Letters from the Civil War period are chiefly between Justina S. Walton Webb at Greensboro, Ala., and James Daniel Webb in the Confederate Army. Serving as a staff officer (quartermaster) with the 5th Alabama Regiment from May 1861 to May 1862, Webb wrote mostly from camp and field locations near Pensacola, Fla. (May 1861) and Fairfax and Prince William counties, Va. Subsequently, while serving as lieutenant colonel of the 51st Alabama ("Partisan Rangers") Regiment from mid-1862 until he was wounded on 2 July 1863, he wrote mostly from locations in Tennessee, including near Murfreesboro, near Shelbyville, and at Old Fosterville. His letters mostly discuss camp life, the movements of his regiment, personal and family matters, weather, his fellow officers, and religion. Justina's letters discuss mostly family and personal matters.
Letters chiefly to and from Justina S. Walton Webb at Greensboro and Strawberry Hill Plantation, Ala.. There are also scattered letters to and from other relatives. These letters mostly concern family and personal matters. Correspondents include Louisa Walton, Minnie Webb, James E. Webb, Jessie Creswell, and Mary L. Creswell. In a letter, dated 23 March 1897, Emma Boardman[?] at Hangchow, China, wrote to Minnie Webb at Greenboro, Ala., mostly about the weather and her missionary work in China.
Scattered notes and letter fragments relating to members of the Walton and Webb families.
Chiefly financial and legal papers of members of the Walton and Webb families. There are scattered early papers relating to John G. Walton, William Walton, James M. Walton, and Alfred Young Walton, chiefly about land purchases and business matters in Charleston, S.C., Pensacola, Fla., New Orleans, La., and Mobile and St. Stephens, Ala. The bulk of these papers relate to Justina L. Walton and Justina S. Walton Webb.
Chiefly financial papers of Justina L. Walton at Forkland, Kirkpatricks Landing, and Eutaw, Ala., including accounts and business correspondence with James Crawford at Mobile, Ala.

══════════════════════════════

Questions to answer:
A – Read the family papers description and decide whether each statement below agrees with it. For each, answer yes or no and quote the deciding words. (i) James Daniel Webb was a quartermaster with the 5th Alabama Regiment. (ii) Webb was wounded in May 1862. (iii) Justina L. Walton carried on business correspondence with James Crawford at Mobile, Ala.
B – Reproduce the passage of the family papers description starting with "Chiefly financial papers" and going on through "at Mobile, Ala.".

══════════════════════════════

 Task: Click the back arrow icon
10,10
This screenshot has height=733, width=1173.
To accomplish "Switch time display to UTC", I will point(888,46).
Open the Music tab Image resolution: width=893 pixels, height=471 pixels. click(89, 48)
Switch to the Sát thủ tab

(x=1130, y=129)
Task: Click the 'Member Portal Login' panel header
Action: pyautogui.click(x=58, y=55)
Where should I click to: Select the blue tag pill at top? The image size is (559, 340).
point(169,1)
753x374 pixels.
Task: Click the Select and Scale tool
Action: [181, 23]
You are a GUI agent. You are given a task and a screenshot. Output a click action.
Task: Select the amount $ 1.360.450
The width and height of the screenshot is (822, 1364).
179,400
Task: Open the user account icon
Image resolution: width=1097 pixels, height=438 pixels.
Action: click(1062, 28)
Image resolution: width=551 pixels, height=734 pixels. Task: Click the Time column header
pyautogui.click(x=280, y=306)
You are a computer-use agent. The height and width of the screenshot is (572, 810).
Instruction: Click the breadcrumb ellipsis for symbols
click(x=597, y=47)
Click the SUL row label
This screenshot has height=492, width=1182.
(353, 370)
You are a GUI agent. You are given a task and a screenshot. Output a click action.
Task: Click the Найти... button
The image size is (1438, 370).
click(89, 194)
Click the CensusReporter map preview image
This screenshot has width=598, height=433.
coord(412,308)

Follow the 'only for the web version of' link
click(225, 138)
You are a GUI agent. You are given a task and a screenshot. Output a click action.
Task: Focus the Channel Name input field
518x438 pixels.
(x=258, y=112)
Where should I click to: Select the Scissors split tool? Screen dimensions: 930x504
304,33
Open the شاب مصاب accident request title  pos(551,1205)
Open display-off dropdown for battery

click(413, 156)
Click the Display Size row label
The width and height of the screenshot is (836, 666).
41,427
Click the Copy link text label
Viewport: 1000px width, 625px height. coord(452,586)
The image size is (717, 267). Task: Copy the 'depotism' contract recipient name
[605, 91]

══════════════════════════════

Solutions for each task:
A –
(i) Yes: "Serving as a staff officer (quartermaster) with the 5th Alabama Regiment from May 1861 to May 1862"
(ii) No: "until he was wounded on 2 July 1863"
(iii) Yes: "including accounts and business correspondence with James Crawford at Mobile, Ala."

B –
Chiefly financial papers of Justina L. Walton at Forkland, Kirkpatricks Landing, and Eutaw, Ala., including accounts and business correspondence with James Crawford at Mobile, Ala.